The threat actor, which was previously observed using an open-source network mapping tool, has expanded its operations significantly, infecting more than 1,500 victims.
Sysdig monitoring the cluster named CRYSTALsaid activity has seen a 10-fold spike, adding that it includes “mass scanning, exploiting multiple vulnerabilities and deploying backdoors using multiple security tools (open source software).”
The main purpose of the attacks is to collect and sell credentials, deploy cryptocurrency miners, and maintain stability in the victim’s environment.
Among the open source programs used by the threat actor, it occupies a large place SSH-Snakewhich was first released in January 2024. It was described as a tool for automatic network traversal using private SSH keys discovered on systems.
CRYSTALRAY abused the software documented by the cybersecurity company earlier this February with the tool deployed for lateral movement after exploiting known security flaws in public instances of Apache ActiveMQ and Atlassian Confluence.
Joshua Rogers, the developer of SSH-Snake, told The Hacker News at the time that the tool only automates what would otherwise be a manual step, and urged companies to “discover the attack paths that exist and fix them.”
Some of the other tools used by attackers include base, map, httpxand nuclei to check if the domain is active and run a scan for vulnerable services such as Apache ActiveMQ, Apache RocketMQ, Atlassian Confluence, Laravel, Metabase, Openfire, Oracle WebLogic Server, and Solr.
CRYSTALRAY also uses its native database to perform an extensive credential discovery process that goes beyond traversing between servers accessible via SSH. Permanent access to the compromised environment is achieved through a legitimate command and control (C2) system called A scrap and a reverse shell manager under the code name Duckbills.

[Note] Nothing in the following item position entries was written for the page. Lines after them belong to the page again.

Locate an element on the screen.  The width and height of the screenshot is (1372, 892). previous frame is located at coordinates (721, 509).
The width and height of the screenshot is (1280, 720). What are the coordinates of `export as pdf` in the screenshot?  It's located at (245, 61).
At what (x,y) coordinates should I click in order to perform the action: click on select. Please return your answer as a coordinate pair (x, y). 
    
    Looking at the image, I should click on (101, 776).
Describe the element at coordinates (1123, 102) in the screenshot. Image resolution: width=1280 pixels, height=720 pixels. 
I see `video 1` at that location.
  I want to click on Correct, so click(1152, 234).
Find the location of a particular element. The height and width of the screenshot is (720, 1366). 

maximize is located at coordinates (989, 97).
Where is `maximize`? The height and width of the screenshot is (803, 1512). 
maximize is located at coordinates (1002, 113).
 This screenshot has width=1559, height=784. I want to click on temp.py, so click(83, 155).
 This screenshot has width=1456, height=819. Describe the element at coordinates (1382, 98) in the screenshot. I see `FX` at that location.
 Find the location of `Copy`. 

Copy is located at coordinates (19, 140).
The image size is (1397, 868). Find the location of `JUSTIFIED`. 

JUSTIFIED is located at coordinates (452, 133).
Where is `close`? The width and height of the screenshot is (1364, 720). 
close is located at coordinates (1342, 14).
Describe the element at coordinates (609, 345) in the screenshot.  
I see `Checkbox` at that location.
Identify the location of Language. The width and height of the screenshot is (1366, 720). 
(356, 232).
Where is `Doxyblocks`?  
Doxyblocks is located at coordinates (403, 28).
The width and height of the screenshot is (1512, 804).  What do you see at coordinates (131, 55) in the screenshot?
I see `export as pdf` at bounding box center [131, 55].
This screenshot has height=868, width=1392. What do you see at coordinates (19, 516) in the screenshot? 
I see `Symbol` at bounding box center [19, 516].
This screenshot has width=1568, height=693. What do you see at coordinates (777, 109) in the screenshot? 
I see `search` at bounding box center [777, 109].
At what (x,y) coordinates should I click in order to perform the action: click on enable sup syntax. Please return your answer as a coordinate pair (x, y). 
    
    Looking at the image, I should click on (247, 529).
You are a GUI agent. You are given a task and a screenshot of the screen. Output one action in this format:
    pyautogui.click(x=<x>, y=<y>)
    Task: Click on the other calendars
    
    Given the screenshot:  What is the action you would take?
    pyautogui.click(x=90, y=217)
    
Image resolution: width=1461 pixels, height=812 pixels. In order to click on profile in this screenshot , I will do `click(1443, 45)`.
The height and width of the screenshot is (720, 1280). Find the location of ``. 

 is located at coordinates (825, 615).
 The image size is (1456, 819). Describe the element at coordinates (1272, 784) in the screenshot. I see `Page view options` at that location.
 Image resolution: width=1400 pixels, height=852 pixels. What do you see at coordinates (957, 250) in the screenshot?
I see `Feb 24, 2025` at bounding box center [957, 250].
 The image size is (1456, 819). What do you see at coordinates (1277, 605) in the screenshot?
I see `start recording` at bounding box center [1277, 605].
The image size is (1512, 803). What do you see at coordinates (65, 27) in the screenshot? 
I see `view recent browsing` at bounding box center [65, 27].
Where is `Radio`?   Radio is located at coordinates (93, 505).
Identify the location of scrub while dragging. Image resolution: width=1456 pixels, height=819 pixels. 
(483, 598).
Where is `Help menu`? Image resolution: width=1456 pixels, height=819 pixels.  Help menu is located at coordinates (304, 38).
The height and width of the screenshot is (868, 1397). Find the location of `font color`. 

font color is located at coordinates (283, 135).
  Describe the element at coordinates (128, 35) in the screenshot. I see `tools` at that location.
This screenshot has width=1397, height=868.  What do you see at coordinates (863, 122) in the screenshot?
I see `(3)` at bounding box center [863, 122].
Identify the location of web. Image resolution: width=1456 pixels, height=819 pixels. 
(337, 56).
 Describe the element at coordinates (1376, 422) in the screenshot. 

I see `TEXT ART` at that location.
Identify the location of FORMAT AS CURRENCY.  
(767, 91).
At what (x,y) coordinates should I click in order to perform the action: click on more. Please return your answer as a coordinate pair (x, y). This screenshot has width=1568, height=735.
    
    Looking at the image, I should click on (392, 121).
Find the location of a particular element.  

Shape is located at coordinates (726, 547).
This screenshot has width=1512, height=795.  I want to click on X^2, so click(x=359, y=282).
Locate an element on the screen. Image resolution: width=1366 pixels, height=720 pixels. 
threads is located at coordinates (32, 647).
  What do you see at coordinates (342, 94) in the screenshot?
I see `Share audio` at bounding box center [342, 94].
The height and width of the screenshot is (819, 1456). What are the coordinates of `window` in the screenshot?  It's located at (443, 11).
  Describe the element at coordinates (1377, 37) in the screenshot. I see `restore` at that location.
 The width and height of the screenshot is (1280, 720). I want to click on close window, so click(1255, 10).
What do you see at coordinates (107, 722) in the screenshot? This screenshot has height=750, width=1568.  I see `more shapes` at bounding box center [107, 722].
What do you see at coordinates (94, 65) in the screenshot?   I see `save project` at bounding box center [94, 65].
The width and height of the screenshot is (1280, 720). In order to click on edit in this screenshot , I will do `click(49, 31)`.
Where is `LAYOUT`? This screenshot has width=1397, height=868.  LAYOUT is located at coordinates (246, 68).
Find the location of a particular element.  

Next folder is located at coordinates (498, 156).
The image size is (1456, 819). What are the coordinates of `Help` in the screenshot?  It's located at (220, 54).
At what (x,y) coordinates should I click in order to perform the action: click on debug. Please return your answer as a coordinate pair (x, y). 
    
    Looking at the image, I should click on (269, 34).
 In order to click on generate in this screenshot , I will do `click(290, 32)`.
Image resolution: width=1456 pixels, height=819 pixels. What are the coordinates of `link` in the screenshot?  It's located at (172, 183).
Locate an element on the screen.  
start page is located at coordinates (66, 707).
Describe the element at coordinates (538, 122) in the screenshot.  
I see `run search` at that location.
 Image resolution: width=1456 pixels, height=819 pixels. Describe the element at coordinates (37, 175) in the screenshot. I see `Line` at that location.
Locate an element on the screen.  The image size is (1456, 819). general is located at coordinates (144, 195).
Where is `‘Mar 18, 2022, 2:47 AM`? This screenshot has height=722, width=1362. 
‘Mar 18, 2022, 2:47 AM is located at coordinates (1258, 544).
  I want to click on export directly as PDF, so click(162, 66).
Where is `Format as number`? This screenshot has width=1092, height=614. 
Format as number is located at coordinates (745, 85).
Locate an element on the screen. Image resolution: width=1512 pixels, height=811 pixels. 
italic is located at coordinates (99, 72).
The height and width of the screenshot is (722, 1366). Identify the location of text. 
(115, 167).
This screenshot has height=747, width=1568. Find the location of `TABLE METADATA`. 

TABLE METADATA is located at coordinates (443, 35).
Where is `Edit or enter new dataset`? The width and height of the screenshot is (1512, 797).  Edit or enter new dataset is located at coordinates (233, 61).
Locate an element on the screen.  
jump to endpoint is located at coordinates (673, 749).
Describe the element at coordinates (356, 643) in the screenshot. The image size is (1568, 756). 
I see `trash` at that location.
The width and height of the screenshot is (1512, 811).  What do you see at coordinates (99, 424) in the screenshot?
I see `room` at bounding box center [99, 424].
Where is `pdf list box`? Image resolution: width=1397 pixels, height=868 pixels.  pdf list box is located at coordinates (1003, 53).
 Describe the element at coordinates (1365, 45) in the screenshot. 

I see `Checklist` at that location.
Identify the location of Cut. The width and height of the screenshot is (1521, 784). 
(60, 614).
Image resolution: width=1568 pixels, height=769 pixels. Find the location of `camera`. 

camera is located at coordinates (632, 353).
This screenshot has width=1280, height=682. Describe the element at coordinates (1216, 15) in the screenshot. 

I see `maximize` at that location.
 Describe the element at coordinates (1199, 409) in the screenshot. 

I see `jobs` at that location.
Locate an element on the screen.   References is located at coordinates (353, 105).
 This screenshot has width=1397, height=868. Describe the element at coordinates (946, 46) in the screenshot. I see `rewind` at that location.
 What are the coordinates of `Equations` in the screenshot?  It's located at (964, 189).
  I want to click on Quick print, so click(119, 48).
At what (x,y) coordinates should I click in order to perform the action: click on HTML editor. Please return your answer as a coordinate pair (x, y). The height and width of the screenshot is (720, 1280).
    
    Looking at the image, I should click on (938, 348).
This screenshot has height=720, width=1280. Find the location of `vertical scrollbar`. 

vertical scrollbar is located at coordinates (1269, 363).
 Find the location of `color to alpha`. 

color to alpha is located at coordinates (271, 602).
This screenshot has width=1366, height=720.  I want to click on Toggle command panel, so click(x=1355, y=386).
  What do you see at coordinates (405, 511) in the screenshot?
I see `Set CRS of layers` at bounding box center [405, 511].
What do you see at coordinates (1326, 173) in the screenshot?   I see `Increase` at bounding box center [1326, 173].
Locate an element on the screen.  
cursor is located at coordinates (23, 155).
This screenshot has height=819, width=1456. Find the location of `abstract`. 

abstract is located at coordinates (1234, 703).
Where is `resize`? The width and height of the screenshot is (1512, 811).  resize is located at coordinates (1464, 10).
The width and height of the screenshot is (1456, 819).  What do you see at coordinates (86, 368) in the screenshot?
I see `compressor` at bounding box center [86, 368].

In a further attempt to extract monetary value from the infected assets, cryptocurrency miner payloads are delivered to illegally exploit the victim’s resources for financial gain, while taking steps to shut down rival miners that may already be running on the machines.
“CRYSTALRAY is capable of discovering and extracting credentials from vulnerable systems that are then sold on black markets for thousands of dollars,” said Sysdig researcher Miguel Hernandez. “Accounts being sold include a variety of services, including cloud service providers and SaaS email providers.”